* Chinese developers say USC requires CDM to be viable
* Technology already mature, costs falling, says World Bank
By David Stanway
BEIJING, Aug 25 (Reuters) - Developers of clean-coal power plants in China fear for the viability of their projects after a U.N. carbon-credit scheme denied funding for a similar plant in India at the end of July.
They said “ultra-supercritical” (USC) power stations would struggle without funds earned through the U.N.-backed Clean Development Mechanism (CDM) that lets rich countries invest in clean energy projects in developing countries.
In return, investors earn tradeable carbon offsets known as certified emission reductions or CERs CEREZ0.
Nine Chinese projects up for U.N. accreditation are on a much smaller scale but the proceeds from carbon trading will still be essential, one developer said.
“The Indian plant was too big, at 4,000 megawatts — no wonder it couldn’t get approved,” said Hua Huang, a manager at the Anhui Wenergy Tongling Ultra-Supercritical Coal-Fired Power Project, which has a capacity of 1,000 megawatts.

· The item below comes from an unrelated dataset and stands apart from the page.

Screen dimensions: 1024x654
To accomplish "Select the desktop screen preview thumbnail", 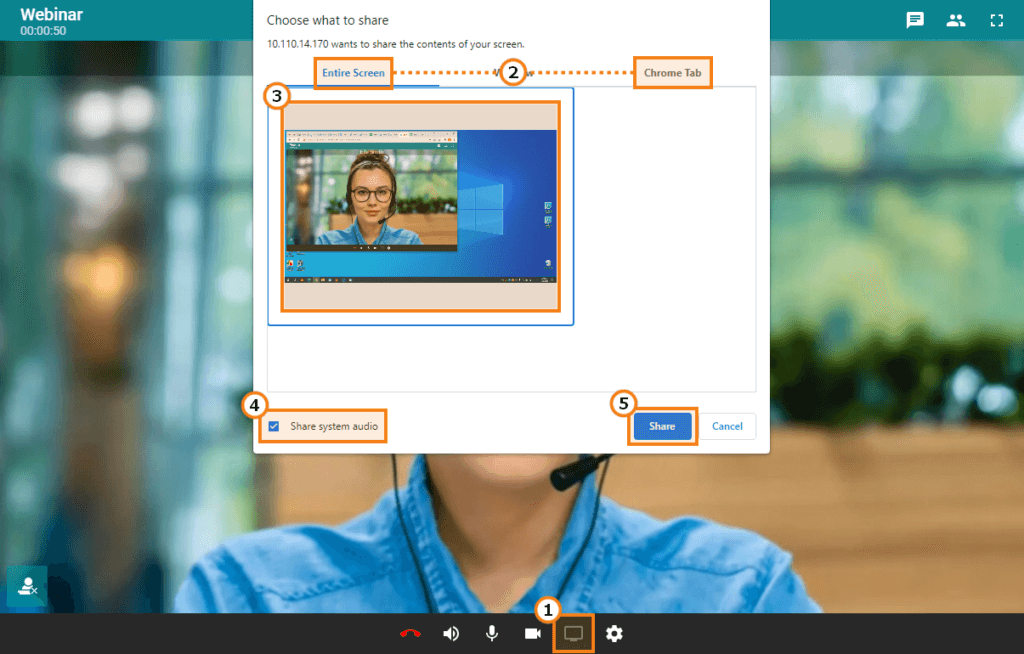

At its latest meeting at the end of July, the U.N. executive board that grants CDM accreditation rejected the massive 4,000-megawatt supercritical power plant being built by India’s Tata Power (TTPW.BO) in western Gujarat state. [ID:nSGE67B0FZ]
Though the project violates the principle of “additionality”, which aims to ensure that carbon funding is directed to projects most in need of it, other supercritical plants would be judged on a case-by-case basis, a U.N. spokeswoman said.
“I think it will be very difficult for such projects to survive without the CDM,” said an official at a USC plant now being built in China’s eastern province of Jiangsu by a joint venture involving state-owned utility Guodian.
“There are a few companies in China that have made it without carbon funding, but they have had government subsidy.”
Supercritical power plants were allowed to apply for CDM support in 2007. By vastly increasing boiler pressures, they use coal more efficiently, and they produce around 15 percent less CO2 than ordinary thermal power generators, documentation from one Chinese project submitted to the executive board shows.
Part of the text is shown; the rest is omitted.